Make no mistake: Benito “Bad Bunny” Martínez is a global star and a three-time Grammy winner whose recent Puerto Rico residency drew enormous crowds and rave notice inside the industry. The NFL and its commercial partners are pitching his selection as a celebration of culture and diversity, but that gloss can’t hide the fact that this pick was made by insiders who owe their loyalties to woke brand strategy, not to mainstream American football fans.
Conservatives have every right to be skeptical when the league places a performer on its biggest stage who publicly admitted he avoided U.S. tour dates out of concern that Immigration and Customs Enforcement might show up at his concerts. Bad Bunny told an i‑D profile that part of the reason he staged a massive Puerto Rico residency instead of touring the continental U.S. was because “ICE could be outside” his shows — a comment that makes his Super Bowl billing feel deliberately provocative, not unifying.
Worse still, the NFL celebrated the pick with praise from Jay‑Z, Roc Nation and Apple Music execs, revealing again how the league defers to celebrity culture and corporate PR teams.
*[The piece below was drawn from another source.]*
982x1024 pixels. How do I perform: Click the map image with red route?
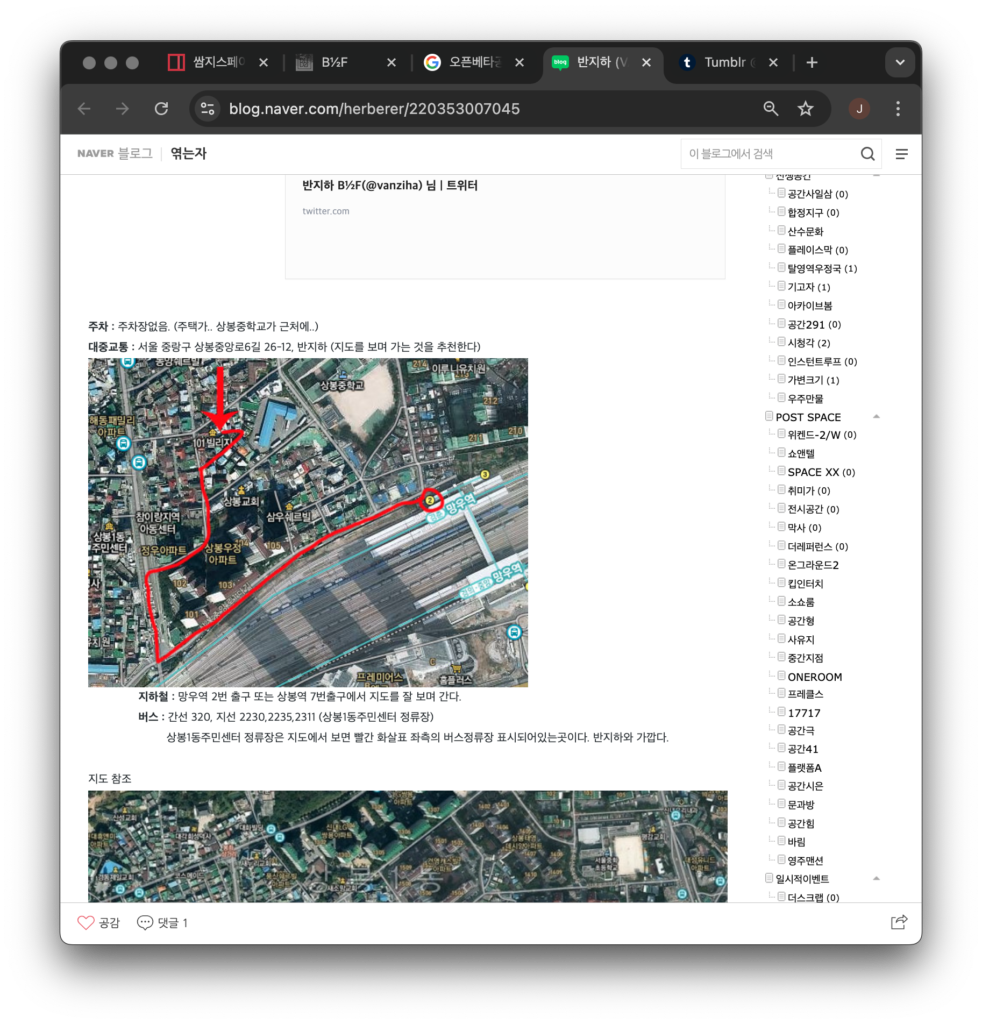(x=308, y=522)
When the league’s senior event producers talk about “bridging cultures,” what they really mean is bending to the favored narratives of the entertainment elite while ignoring the concerns of ordinary American viewers who want halftime to be a moment of celebration, not a political statement.
This isn’t merely about language or musical taste — it’s about values. Bad Bunny has used his platform to condemn immigration enforcement actions and shared harsh language about agents in Puerto Rico, signaling a clear political posture that many fans find at odds with the idea of a neutral, national sporting event. The NFL’s decision to elevate someone who has attacked law‑enforcement agencies only underscores how far the league has drifted from being a communal, apolitical spectacle into a stage for activists and influencers.
Predictably, conservative commentators and grassroots fans reacted with outrage, calling out the league for tone‑deaf cultural signaling and for privileging celebrity politics over respect for the rule of law and American institutions. Social media lit up with criticism the minute the announcement dropped, proving that millions of viewers will be watching more than the score — they’ll be watching what the halftime show is saying about who the NFL serves.
Patriots who love football should do what they always do: hold institutions accountable. The NFL will feel pressure where it counts — from ratings, advertisers, and the wallets of loyal fans — unless it remembers that the Super Bowl belongs to the American people, not to a coterie of cultural gatekeepers. Mark your calendars for February 8, 2026, and remember that people who care about unity and common sense can and should make their voices heard.